Stored data
===============

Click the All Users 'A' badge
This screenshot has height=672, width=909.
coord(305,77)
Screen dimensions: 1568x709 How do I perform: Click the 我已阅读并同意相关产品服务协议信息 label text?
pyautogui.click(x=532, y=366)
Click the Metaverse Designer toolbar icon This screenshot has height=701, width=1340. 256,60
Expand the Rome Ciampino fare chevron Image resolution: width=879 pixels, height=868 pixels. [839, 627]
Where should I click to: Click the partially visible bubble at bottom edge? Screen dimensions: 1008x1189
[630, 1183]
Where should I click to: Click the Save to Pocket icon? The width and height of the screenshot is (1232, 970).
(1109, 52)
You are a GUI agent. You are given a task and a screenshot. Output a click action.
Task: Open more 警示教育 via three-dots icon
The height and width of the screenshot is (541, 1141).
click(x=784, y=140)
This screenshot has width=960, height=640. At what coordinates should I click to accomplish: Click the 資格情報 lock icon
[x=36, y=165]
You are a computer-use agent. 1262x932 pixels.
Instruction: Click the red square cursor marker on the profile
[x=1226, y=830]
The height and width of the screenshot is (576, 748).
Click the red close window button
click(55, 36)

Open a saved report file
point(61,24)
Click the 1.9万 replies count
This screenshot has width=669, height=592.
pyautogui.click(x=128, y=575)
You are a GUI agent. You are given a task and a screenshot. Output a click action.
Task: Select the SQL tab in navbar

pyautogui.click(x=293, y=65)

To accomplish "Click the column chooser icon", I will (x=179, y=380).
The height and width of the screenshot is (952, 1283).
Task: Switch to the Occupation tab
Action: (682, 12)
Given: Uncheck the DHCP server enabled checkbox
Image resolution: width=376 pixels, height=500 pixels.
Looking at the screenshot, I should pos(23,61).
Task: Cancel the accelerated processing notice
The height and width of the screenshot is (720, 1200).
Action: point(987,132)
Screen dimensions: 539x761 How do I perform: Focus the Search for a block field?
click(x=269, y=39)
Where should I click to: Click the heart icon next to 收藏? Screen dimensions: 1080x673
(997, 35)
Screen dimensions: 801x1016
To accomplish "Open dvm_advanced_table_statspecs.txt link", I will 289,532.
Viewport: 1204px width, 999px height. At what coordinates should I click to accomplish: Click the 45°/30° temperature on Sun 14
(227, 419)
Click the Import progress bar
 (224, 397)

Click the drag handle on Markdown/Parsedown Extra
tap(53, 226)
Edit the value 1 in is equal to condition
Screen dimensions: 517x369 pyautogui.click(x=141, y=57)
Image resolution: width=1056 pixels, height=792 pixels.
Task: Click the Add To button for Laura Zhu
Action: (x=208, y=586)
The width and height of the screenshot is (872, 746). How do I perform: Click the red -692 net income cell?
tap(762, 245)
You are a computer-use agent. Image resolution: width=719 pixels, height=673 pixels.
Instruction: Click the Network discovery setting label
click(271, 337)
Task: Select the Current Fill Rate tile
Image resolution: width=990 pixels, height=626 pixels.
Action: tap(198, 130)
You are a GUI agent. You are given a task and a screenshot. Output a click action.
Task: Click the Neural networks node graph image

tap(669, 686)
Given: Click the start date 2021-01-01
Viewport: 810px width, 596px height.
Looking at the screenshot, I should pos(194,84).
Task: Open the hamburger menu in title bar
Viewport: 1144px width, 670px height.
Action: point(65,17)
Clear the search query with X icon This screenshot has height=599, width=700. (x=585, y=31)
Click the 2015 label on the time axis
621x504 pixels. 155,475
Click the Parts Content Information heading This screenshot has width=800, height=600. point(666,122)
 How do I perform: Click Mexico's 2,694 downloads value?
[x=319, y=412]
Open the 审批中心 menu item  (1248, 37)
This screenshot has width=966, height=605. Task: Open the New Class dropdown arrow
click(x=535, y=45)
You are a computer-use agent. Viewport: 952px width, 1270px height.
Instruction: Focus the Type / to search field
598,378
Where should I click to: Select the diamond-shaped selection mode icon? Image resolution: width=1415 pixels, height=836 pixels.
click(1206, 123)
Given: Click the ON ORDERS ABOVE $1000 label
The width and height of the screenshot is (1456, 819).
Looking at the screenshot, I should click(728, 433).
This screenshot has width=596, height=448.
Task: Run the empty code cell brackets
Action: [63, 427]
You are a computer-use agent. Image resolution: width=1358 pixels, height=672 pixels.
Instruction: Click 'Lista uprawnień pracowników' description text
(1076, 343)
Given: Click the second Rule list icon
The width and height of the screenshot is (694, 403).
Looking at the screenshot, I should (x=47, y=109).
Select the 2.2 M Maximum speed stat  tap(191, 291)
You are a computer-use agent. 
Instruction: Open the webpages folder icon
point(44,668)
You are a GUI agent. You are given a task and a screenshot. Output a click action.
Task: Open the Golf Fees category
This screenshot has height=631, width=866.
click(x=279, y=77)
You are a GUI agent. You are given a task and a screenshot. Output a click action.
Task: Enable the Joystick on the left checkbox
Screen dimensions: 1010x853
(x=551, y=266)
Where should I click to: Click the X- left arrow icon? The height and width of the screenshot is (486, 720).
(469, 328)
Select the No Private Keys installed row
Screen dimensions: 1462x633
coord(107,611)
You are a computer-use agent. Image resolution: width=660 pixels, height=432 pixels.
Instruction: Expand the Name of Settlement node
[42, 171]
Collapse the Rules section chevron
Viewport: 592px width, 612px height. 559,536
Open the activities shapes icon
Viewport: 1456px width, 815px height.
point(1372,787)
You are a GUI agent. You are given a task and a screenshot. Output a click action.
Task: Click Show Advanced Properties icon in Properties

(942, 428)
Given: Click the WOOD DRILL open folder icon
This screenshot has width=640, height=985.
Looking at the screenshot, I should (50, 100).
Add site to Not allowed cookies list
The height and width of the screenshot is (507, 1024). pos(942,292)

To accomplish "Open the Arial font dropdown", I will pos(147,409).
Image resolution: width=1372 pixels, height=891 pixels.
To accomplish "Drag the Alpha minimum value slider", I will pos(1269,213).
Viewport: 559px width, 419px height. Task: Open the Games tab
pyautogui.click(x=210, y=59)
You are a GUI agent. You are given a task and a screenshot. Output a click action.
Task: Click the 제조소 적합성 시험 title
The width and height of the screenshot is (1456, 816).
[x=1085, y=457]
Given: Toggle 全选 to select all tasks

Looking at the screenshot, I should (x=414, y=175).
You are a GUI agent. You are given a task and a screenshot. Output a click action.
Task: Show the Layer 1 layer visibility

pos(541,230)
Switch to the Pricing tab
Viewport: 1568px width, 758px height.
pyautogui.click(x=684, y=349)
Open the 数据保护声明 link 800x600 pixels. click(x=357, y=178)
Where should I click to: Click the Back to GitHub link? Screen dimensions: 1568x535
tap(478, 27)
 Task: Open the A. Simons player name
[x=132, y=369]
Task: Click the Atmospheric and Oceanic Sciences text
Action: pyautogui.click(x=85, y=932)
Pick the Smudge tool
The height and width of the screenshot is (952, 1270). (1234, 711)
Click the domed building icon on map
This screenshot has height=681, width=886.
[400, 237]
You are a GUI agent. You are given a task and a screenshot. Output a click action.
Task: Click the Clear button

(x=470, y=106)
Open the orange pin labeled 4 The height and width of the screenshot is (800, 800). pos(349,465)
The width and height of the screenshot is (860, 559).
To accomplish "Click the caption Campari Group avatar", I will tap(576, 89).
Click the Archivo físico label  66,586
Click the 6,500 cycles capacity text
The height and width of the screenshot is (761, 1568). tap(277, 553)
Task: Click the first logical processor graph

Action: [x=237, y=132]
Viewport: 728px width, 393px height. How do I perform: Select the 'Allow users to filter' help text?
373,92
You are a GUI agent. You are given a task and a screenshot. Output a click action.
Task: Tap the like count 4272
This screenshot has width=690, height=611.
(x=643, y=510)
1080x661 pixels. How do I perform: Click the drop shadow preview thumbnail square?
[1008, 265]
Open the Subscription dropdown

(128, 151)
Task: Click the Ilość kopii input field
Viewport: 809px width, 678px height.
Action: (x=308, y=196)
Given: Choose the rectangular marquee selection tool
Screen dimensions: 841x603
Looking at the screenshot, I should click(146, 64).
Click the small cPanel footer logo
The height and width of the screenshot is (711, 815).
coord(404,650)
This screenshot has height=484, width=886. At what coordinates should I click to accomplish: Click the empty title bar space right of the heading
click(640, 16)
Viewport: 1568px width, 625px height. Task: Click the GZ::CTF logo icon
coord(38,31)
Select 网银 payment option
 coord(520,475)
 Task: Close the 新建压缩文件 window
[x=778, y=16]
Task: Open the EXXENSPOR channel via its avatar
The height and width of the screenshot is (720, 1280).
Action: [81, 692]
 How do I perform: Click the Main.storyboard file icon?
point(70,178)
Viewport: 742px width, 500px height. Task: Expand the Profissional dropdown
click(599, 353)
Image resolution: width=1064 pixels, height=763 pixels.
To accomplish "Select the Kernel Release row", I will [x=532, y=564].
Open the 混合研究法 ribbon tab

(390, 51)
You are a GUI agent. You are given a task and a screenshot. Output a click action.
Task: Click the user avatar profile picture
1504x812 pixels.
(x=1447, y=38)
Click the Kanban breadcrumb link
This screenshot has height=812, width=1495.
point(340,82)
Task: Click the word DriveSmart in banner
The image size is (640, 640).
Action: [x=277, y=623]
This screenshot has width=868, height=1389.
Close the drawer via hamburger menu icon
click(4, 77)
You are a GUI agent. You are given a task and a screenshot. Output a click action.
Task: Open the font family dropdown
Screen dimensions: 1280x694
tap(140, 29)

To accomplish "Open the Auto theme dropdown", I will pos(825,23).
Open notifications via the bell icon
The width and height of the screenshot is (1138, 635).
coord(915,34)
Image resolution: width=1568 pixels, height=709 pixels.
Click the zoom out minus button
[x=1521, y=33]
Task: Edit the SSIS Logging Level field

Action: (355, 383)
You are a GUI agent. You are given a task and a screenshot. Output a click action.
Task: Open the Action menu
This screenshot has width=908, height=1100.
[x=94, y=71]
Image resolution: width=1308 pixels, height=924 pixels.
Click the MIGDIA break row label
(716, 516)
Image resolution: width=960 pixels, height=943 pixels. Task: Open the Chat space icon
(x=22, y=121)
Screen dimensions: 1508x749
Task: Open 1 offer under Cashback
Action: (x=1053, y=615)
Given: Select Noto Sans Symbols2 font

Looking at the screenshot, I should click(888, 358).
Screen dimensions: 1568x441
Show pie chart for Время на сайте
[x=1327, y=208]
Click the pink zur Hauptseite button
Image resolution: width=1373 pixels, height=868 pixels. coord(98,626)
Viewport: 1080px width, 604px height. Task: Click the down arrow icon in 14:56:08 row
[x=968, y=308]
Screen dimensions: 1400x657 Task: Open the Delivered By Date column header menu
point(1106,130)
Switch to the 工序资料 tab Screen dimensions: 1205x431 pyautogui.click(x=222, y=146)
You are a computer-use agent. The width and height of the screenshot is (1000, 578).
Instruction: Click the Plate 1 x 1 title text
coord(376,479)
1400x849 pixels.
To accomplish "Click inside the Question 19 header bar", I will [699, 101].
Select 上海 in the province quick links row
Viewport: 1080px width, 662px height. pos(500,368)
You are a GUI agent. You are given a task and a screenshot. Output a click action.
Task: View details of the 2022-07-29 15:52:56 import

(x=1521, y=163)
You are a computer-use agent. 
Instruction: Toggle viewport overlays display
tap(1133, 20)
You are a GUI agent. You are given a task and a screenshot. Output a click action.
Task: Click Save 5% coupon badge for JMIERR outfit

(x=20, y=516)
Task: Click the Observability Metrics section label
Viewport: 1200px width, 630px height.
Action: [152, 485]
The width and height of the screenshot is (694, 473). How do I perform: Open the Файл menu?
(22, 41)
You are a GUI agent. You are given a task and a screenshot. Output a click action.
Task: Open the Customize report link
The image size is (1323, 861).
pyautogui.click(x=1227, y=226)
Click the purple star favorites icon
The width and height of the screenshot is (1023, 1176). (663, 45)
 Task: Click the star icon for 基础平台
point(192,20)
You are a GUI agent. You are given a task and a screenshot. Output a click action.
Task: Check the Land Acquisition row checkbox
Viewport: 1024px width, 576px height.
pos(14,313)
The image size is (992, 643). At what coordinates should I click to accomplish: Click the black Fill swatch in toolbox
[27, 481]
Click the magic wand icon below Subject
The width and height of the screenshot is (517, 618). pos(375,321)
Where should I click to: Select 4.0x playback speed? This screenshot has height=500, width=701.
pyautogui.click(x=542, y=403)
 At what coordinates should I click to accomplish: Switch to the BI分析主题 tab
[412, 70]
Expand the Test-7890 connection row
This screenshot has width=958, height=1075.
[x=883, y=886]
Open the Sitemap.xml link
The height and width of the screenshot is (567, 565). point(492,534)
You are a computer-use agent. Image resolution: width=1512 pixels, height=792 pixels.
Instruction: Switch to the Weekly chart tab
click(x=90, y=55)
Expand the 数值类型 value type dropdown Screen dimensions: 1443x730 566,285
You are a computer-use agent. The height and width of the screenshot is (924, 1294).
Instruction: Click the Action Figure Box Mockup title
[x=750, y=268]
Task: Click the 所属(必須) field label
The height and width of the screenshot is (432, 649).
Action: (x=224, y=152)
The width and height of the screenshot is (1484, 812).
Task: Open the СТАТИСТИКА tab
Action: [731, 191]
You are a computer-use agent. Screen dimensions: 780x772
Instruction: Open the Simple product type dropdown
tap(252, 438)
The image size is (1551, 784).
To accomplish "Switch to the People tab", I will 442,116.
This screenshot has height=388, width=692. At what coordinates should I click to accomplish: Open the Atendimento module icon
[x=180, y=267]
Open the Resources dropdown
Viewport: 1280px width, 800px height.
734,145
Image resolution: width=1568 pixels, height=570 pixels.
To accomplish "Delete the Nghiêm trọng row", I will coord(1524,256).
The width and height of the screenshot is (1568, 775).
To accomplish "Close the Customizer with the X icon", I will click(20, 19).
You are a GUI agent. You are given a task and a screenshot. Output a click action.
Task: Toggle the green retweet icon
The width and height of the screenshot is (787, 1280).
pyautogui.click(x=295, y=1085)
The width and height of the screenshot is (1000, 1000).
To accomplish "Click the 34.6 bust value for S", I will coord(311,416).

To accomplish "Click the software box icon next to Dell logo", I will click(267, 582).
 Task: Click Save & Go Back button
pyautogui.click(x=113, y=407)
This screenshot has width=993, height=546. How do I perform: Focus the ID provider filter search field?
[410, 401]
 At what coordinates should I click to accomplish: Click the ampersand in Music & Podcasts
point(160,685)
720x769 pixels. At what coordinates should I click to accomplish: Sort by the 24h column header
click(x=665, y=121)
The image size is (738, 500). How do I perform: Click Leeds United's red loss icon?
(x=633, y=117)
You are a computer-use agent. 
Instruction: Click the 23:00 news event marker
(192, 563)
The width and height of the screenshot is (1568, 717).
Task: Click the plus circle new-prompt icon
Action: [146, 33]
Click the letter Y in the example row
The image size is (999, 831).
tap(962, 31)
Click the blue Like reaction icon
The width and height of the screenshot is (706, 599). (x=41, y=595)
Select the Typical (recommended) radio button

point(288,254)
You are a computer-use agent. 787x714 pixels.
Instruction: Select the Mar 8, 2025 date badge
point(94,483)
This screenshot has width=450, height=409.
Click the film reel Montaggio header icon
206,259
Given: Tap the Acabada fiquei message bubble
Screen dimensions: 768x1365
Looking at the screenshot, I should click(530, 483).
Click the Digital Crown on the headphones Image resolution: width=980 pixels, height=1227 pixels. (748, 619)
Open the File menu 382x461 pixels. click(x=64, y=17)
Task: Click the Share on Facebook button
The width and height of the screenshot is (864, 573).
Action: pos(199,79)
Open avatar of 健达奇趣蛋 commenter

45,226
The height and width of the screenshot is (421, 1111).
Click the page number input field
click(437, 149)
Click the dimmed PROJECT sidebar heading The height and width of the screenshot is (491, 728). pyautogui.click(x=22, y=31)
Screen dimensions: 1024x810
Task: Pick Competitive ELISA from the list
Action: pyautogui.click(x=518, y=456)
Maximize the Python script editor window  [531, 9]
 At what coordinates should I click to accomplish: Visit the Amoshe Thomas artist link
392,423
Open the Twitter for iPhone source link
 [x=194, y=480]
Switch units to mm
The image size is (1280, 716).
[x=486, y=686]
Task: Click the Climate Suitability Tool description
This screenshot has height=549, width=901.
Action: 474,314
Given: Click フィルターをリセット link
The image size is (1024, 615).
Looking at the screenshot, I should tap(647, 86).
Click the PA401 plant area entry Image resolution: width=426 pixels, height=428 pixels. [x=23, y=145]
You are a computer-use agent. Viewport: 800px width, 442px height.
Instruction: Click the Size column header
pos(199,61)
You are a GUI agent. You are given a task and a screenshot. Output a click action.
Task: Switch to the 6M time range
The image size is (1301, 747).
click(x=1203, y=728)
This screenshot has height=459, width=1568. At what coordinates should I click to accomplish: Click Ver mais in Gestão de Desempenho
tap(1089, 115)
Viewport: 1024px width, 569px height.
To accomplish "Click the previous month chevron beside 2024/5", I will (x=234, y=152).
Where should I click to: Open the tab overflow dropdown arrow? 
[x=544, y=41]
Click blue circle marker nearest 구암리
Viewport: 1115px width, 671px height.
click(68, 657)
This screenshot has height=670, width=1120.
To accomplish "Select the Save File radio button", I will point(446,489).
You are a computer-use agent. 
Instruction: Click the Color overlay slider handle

===============

THE PROBLEM ▸ Your reply should be one number: how many lines in the records contain "with".

RESPONSE AREA ▸ 2